What is being asked: Reproduce verbatim the portion of the Orano Med plant article starting at "Radiopharmaceuticals are guided" and ending at "alpha-emitting isotope lead-212.".

Provided passage:
France's Orano Med debuts radiotherapy manufacturing plant near Indianapolis

Amid a nuclear medicine boom, France’s Orano Med has chosen the U.S. to establish a manufacturing plant as it progresses on its radiopharma journey.

Orano Med—which is working on targeted alpha therapies for cancer—on Thursday inaugurated its first Alpha Therapy Laboratory (ATLab) in Brownsburg near Indianapolis, Indiana. The site marks the world’s first industrial-scale facility dedicated to production of lead-212-based radioligand therapies, according to the company.

Radiopharmaceuticals are guided radioactive drugs that can help diagnose diseases in smaller amounts and can treat cancers and other conditions in higher quantities.

Unlike current approved beta-emitting-isotope-based radiotherapies like Novartis’ Pluvicto and Lutathera, Orano Med’s approach leverages the alpha-emitting isotope lead-212.

Traditionally, radiotherapies have utilized beta particles because beta emitters were more easily available, Julien Dodet, CEO and president of Orano Med, said via email. That said, the Orano CEO figures using alpha particles can help boost the effectiveness of drug prospects.

Orano Med has invested $20 million into ATLab Indianapolis, which it says will cover 30,000 square feet of floor space and create 25 new jobs within the company.

The Indianapolis buildout follows Orano Med’s decision to start work on a similar facility in Valenciennes, France, to serve the European market.

Together, the facilities are expected to allow Orano Med to crank out 10,000 radiopharma doses per year across the globe by 2025. The company aims to be able to produce 100,000 doses by 2030, according to its press release.

Orano Med—a subsidiary of the nuclear materials leader Orano—is a clinical-stage biotech working to developing lead-212-based radiotherapies against cancer. 

Orano Med CEO Dodet noted that it’s important for radioligand therapy developers to hash out manufacturing and supply early given that radiotherapies must be produced “just-in-time” to be delivered to patients, thanks to the short half-life of isotopes.

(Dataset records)

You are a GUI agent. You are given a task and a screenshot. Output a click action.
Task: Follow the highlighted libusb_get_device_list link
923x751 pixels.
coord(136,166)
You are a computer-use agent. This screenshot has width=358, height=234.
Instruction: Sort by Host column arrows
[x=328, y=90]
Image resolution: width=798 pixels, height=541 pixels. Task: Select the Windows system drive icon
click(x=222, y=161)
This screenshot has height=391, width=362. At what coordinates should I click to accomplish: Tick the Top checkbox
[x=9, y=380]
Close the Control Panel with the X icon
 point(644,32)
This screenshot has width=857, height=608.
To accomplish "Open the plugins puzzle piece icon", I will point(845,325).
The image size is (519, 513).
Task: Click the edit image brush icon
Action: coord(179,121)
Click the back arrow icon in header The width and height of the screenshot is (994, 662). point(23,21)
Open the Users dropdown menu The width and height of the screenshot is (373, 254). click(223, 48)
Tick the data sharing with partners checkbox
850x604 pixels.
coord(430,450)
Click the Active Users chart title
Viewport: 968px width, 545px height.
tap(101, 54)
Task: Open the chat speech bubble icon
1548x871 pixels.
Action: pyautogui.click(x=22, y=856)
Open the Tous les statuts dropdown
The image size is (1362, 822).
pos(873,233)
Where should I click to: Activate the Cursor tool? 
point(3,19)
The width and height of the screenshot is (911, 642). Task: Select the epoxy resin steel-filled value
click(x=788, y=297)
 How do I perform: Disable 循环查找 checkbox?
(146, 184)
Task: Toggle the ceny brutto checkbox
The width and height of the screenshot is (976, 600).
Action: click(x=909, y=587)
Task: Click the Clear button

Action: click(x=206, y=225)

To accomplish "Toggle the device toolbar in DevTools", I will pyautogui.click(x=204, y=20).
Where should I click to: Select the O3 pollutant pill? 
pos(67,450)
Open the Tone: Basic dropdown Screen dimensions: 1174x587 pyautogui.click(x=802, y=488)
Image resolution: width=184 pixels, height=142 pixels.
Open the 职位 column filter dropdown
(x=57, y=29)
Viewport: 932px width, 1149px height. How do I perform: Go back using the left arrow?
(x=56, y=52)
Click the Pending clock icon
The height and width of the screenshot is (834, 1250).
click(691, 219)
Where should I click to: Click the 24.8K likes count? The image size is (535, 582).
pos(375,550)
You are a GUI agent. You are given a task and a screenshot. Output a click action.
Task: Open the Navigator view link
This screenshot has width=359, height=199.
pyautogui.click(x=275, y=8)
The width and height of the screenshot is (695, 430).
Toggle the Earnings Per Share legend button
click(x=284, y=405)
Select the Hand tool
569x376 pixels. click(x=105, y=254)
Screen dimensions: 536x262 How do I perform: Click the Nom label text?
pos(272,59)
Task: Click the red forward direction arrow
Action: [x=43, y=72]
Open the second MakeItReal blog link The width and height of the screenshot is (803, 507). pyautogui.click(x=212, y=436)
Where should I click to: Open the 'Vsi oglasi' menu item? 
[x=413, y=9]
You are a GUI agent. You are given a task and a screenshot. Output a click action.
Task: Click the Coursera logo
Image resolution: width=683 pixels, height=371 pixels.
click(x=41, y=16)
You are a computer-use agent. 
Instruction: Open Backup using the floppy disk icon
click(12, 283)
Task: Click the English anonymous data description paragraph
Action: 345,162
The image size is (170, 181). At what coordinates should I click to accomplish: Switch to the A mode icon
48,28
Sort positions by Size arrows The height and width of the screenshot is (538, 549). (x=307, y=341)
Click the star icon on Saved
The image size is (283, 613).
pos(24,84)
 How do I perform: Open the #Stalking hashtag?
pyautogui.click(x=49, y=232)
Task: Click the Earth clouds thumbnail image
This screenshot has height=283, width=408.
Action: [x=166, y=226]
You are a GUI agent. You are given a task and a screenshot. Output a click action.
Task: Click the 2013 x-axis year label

Solution:
Radiopharmaceuticals are guided radioactive drugs that can help diagnose diseases in smaller amounts and can treat cancers and other conditions in higher quantities.

Unlike current approved beta-emitting-isotope-based radiotherapies like Novartis’ Pluvicto and Lutathera, Orano Med’s approach leverages the alpha-emitting isotope lead-212.